Writers are supposed to be able to observe the human condition and relate it to
the world, without letting it effect the process at all, right? I will be the
first one to tell you, though, all that “observe without attachment” stuff is
complete and utter bullshit. Grief may not respond to any particular clock or
calendar, but there is no way to live with it and not have it affect your daily
routine. If anyone tells you otherwise, they have never tried living with it.
You have chosen to be a writer, a creator of worlds, cities,
kingdoms that would never exist without your documenting them. Characters crying
out to be born and to live, dialogue begging to be said, if not out loud then
at least to be put on paper so others can share in it. And, ultimately, it all
comes from one specific place – you.
Sooner or later, you have to hit that power button on the
computer, or grab a Dixon Ticonderoga #2 and a legal pad, or roll a sheet of
paper into your trusty Smith-Corona, and start that Word Tetris game again. Let
the words fall out of your mind as you catch them and put them in the order
that makes the best pattern. And I’m not gonna sit here and tell you that you’re
gonna start back by writing To Kill A Mockingbird or Life of Pi
or Gone With The Wind. It’s more likely that those first few days will
be nothing more than bits and pieces of a hundred different things, nothing
connecting to any other, and probably making less sense than IKEA instructions
printed in Sanskrit. But, perfect or not, garbage or not, it’s writing. And
little by little, shapes will start to form. The jigsaw patterns will start to
come into view, and you can put one piece with another and have a nice bit of
the picture you are trying to form.
For a brief period of my teenage insanity, I rode in rodeos.
Hardly anything to rival the pros, I assure you. I was more of a “Coca-Cola
Cowboy,” doing my thing in 4-H rodeos and county fairs.
Eventually, I did quite
a number on my knees and was told that, if I wanted to continue walking without
crutches or canes, it was time to find a less-destructive hobby. The main
lesson I learned from those days, though, is one I had let myself forget over
the years.
“If a horse throws you, you get up. If you’re injured, take
time to heal. But, before you walk away for good, you get your ass back on that
horse, because, if you don’t, that injury will never be healed properly.”
Be it some life-changing moment or a simple case of writers’
block, you have to decide when it’s time to push through it and regain the
power once more.
I’m back, still working with the jigsaw puzzle right now,
but suddenly, the pictures are starting to make sense again. And I am not
stopping until the whole damned glorious panorama is visible.
Comments
'You know a fool done told me that the blues aint bad.
A damn fool told me that the blues aint so bad.
Well, they must have had some other kind of blues than I had.'
You don't need words to communicate and there's nothing silly about grieving for an intelligent being that communicated with you, regardless of how many legs or how much fur it had.

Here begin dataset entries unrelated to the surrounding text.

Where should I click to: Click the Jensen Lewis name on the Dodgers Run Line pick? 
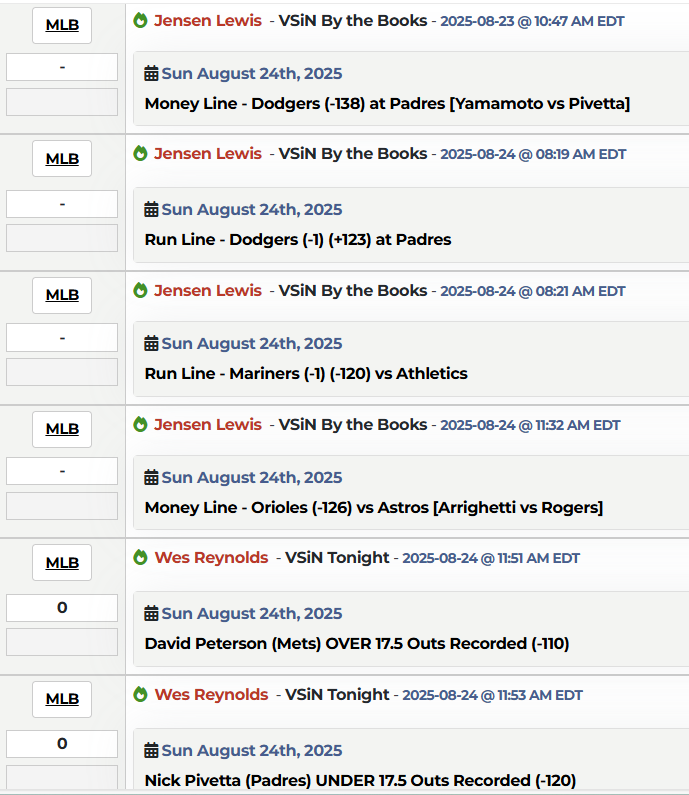pyautogui.click(x=208, y=154)
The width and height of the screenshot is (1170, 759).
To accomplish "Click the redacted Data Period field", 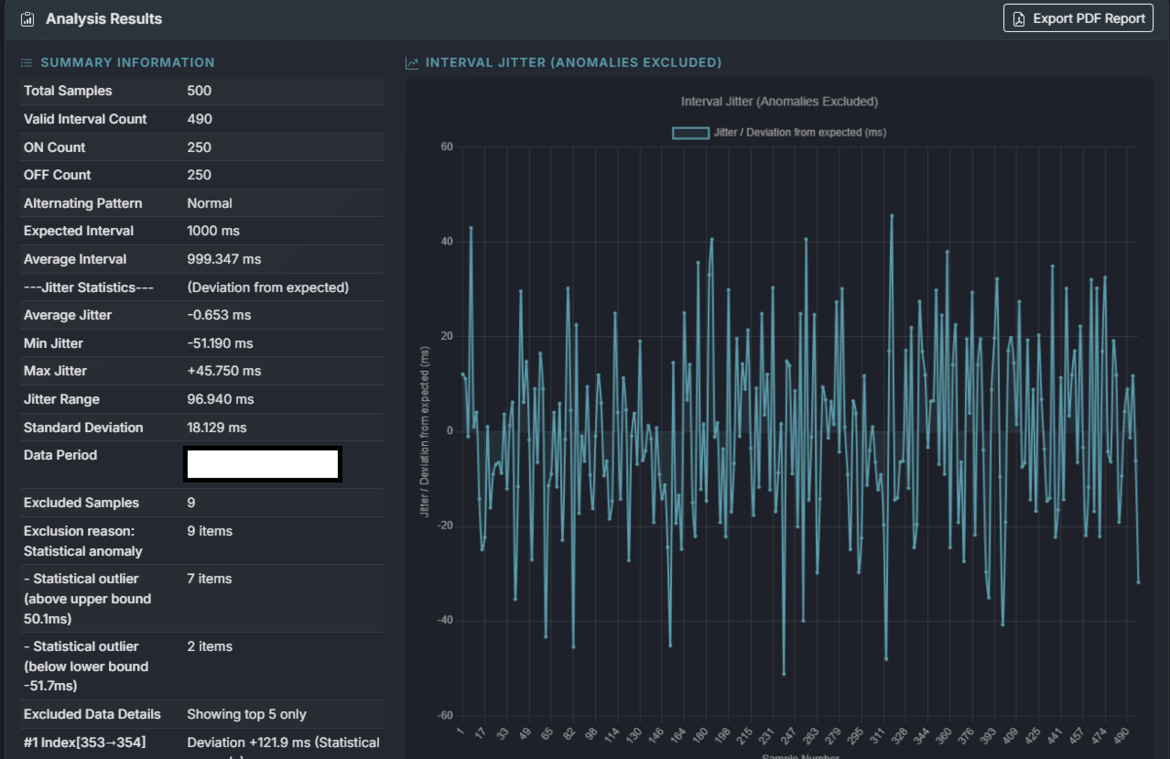I will (262, 465).
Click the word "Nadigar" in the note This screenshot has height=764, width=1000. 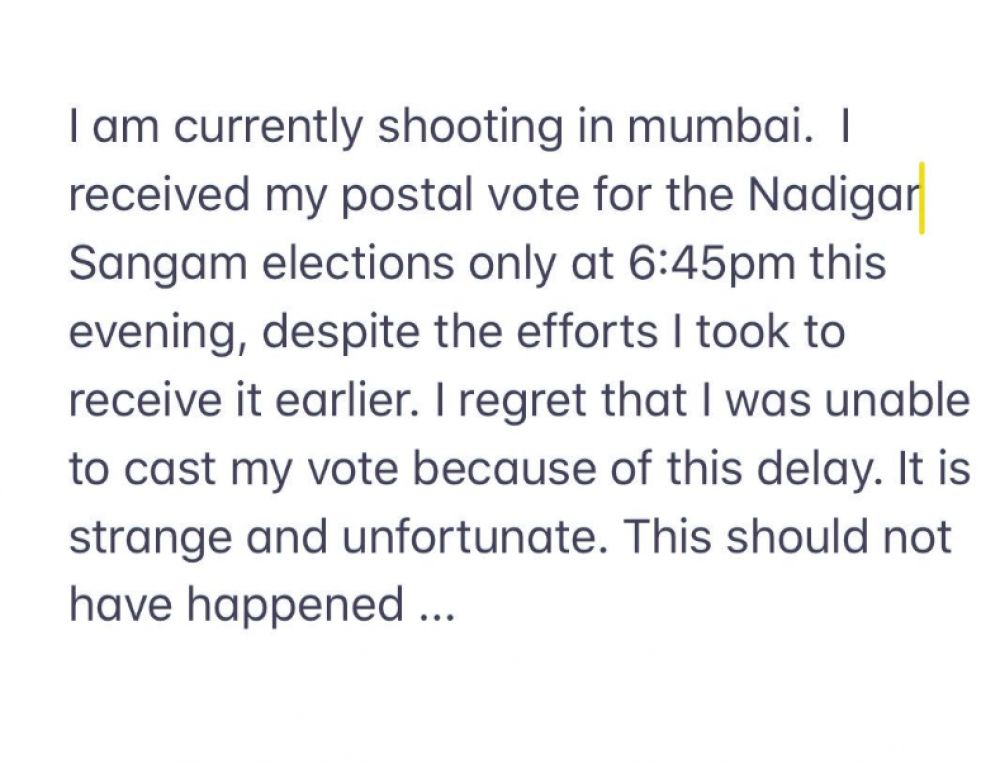point(833,193)
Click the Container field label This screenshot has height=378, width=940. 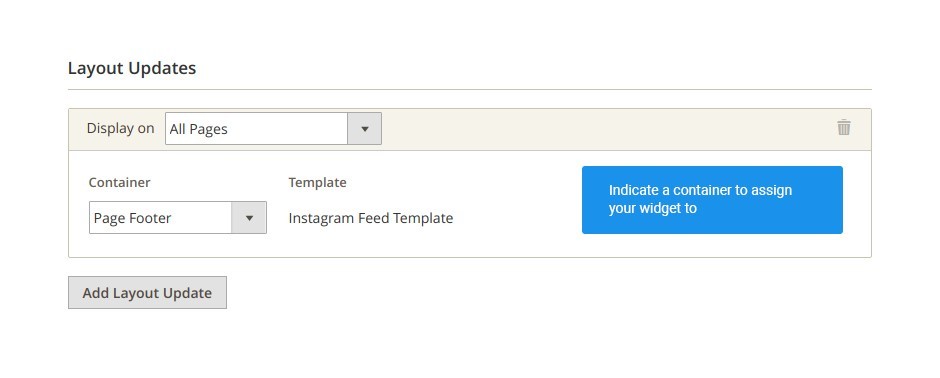119,183
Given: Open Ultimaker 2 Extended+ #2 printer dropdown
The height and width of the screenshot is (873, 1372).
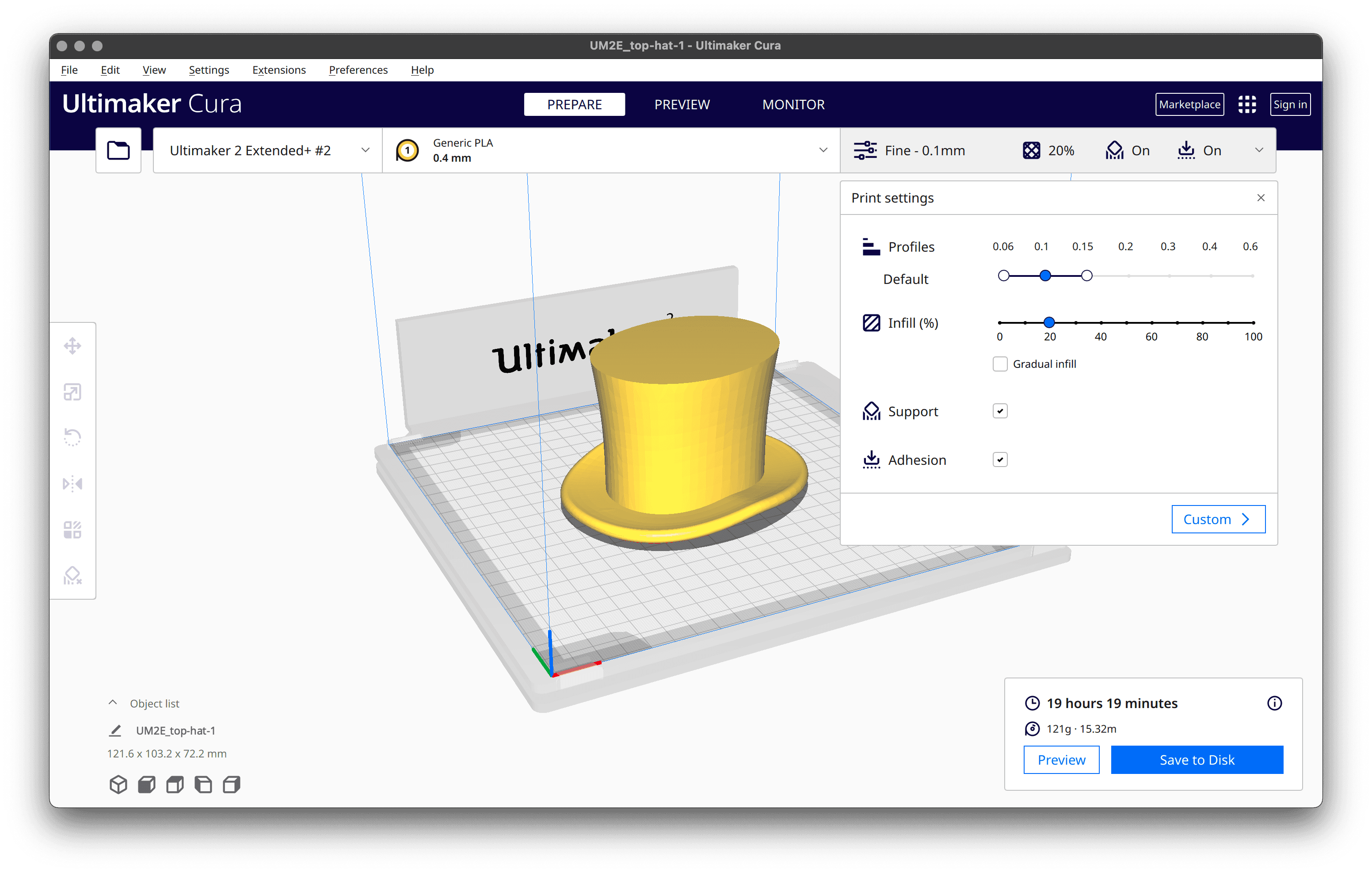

As someone who, over about three years, lost both loving parents and an old and beloved cat (who I often felt was far more mature and wise than I was), I send you sympathy and good wishes. Your writing will come back just as strong as before, given time. It can't stay away -- you're a writer.
What I found at the end of a year in which my mother, my only brother and my two cats all died, was that I suddenly got a very strong feeling that I should get on and write some of the things I had in my head before it was too late, so I signed up for NaNoWriMo that November and wrote my 50,000 words in a month. It didn't exactly make me feel better, but at least it gave me a push to get some momentum going.